確かに実際には、弓手で弓を押し、馬手で弓(弦)を引きます。


しかし、よく考えてみると、一射の中でのインプットは矢であり、アウトプットは矢所であって、主役は矢であるということに気付かなければなりません。


「矢に学ぶ」という考え方は、矢を主体に、矢を正しくコントロールするには自分がどのようにしていかなければならないのかを考えさせてくれます。


例えば、打起した時に、教本の射法八節図解に示すように矢は水平で体に平行な位置になっているでしょうか。そうなっていなければ、なぜそうならないのかどうやればそうなるのかを考えて修正していくことが、上達していくということなのでしょう。



「矢に学ぶ」

①矢を分ける

②矢筋にのせる

③矢押し

④矢引き(今回)

⑤矢の離れ口

⑥矢妻をとる

⑦矢になる


昔の考え方なので、今では違和感があるところもありますが、今回も原文のまま紹介したいと思います。


「矢に学ぶ」(原文)

S59.10.25

④矢引き


  • 「矢引き」と申しますのは、押手の矢押しに相応し追従するように右腕を働かせることであります。一般には勝手に「張りをとる」と申しています。

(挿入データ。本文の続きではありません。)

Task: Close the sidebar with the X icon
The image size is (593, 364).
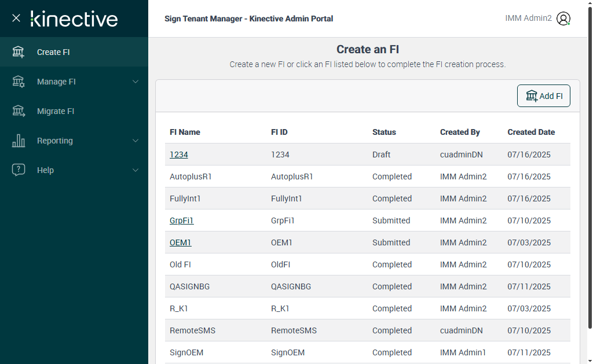Action: (x=16, y=18)
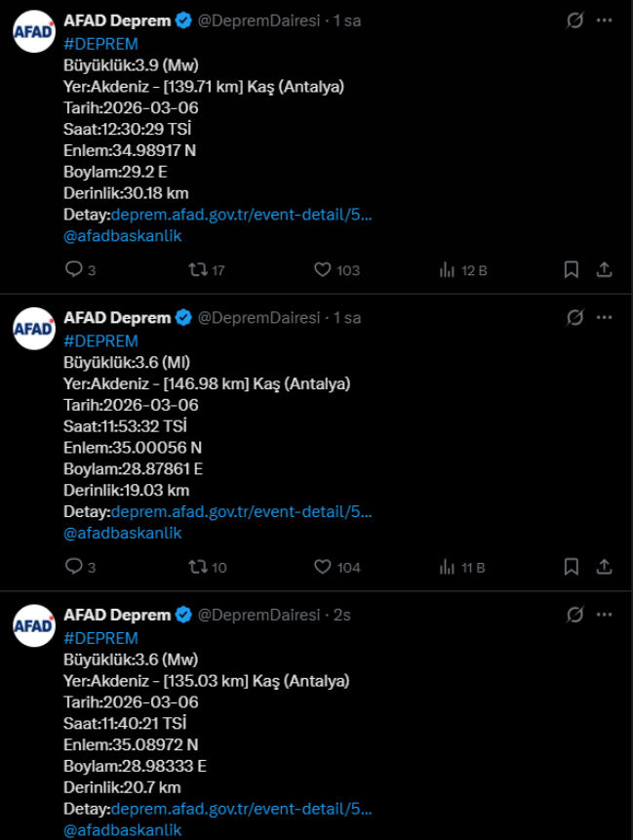Bookmark the 12:30:29 earthquake tweet
The height and width of the screenshot is (840, 633).
tap(572, 270)
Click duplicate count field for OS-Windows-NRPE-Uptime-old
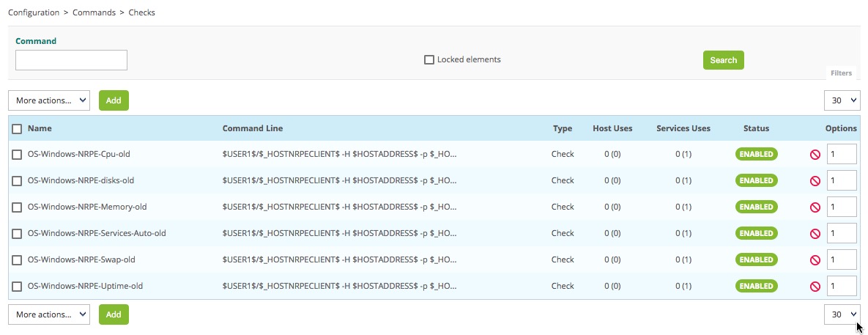 pyautogui.click(x=842, y=286)
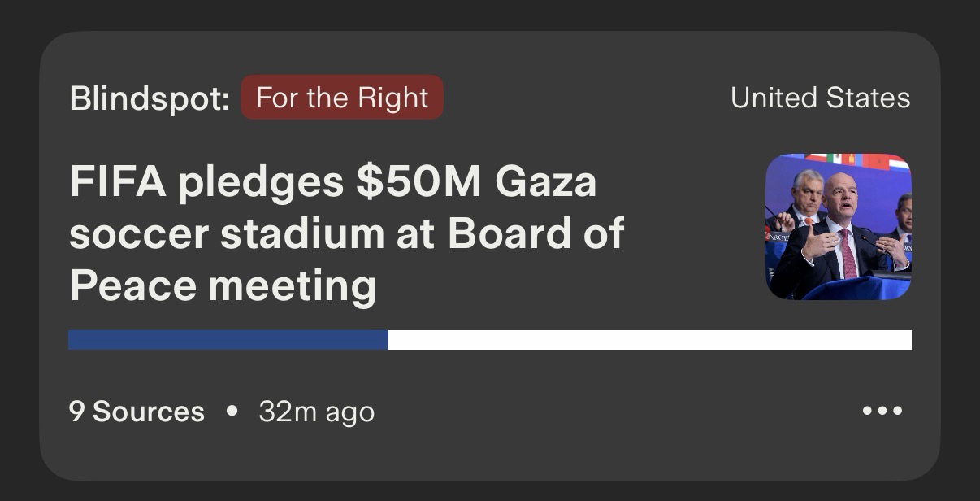Click the "Blindspot:" label
The height and width of the screenshot is (501, 980).
tap(150, 98)
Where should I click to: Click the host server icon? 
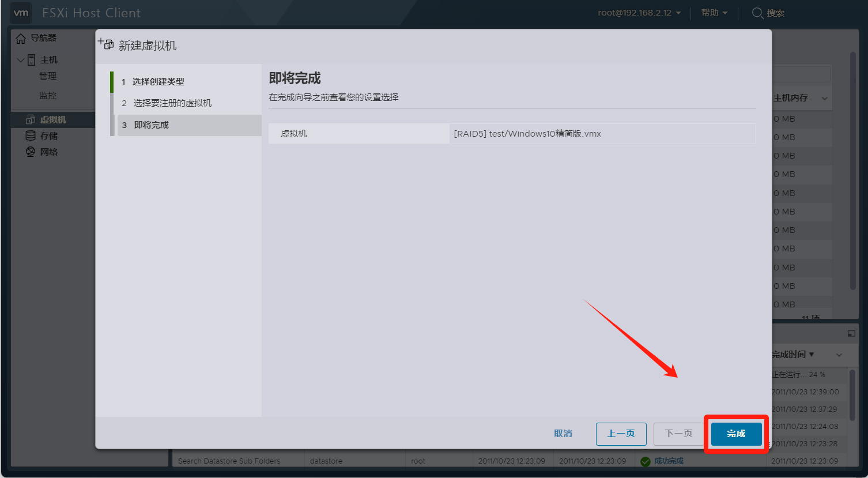pos(32,60)
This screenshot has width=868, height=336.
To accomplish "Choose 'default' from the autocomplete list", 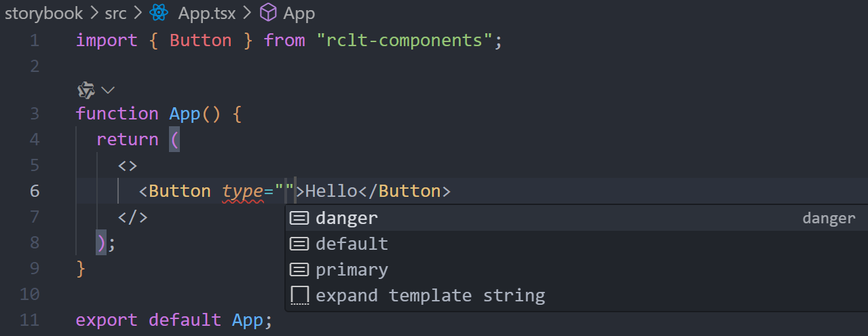I will 576,244.
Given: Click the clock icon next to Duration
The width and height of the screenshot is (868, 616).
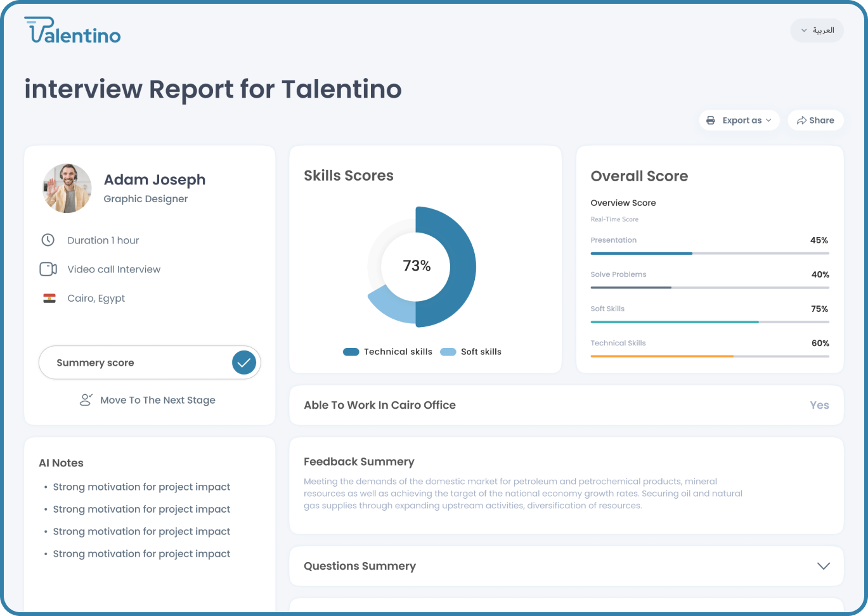Looking at the screenshot, I should click(48, 240).
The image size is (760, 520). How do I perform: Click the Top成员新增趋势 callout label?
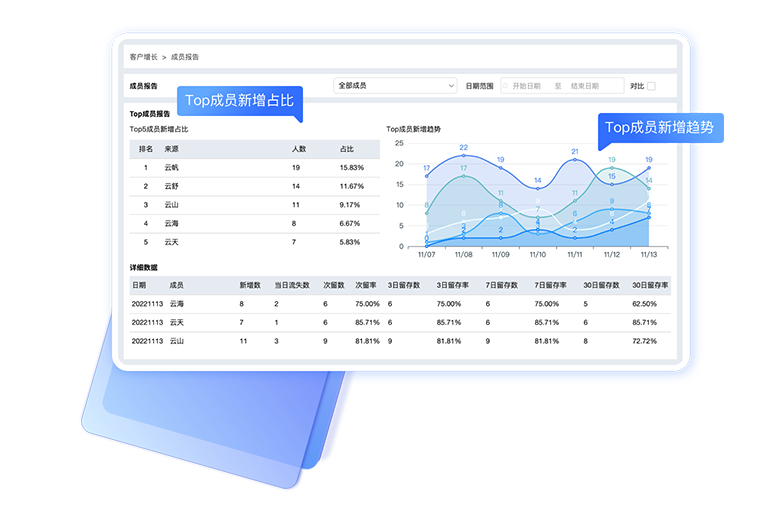coord(659,128)
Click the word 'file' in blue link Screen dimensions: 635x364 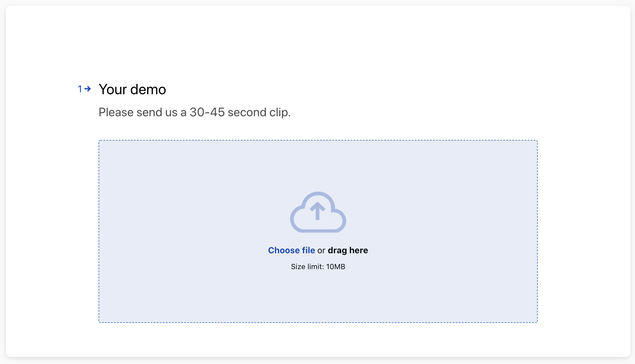[308, 250]
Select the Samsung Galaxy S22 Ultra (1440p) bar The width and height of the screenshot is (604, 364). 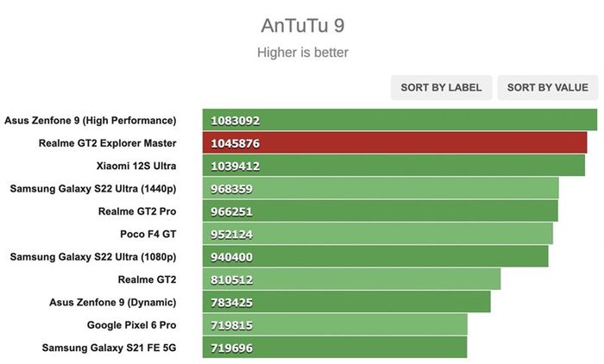[x=381, y=188]
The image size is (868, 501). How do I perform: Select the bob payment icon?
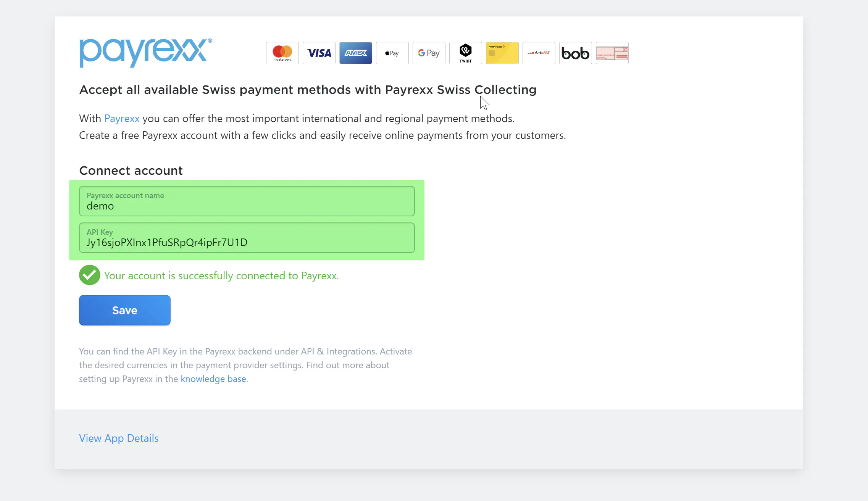576,53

  • 大三で先ずしっかり「肘かかえ」します。そのため右肩が釣り上がっても結構です。このとき「懐(ふところ)を広くとる」ために手先を「ハネ出し」、弓面と体面を離して併行になるよう気を付けて下さい。次に引取は絶対に「直引き」しないで、肘先で虹を画くように「外筋」を使って「引き回し」最後に引込みは一層弓圧が強くなるところですから、気力で矢束一杯、充分に「引きつけ」ます。そして会にはいったら、先ず右側の肩、胸を「張り」ます。(以上引技)


  • 大三のときは「下弦を引く」感覚が大切です。右肘先で弦を受け止める(肘力)と自然にそうなります。「引き回し」のときは弽が抜けるような手首に無力の感覚があれば結構で、このとき「手首かかり」となったら駄目です。会にはいると弦圧は親指腹(弽の弦枕)の一点に集中します。このとき弽の帽子の中の親指の爪先が、帽子の天井と「セリ合って」一触即発の状態になっていることが大切です。(以上手の裏)



ここでのポイントは、以下の3点になります。


①勝手は押手に追従させてバランスをとること。

②大三では「肘をかかえ」「懐を広くとる」こと。

③肘で引き、手首を力まない。勝手の手の内では、「親指の爪先が帽子の天井とセリ合って」一触即発の状態にすること。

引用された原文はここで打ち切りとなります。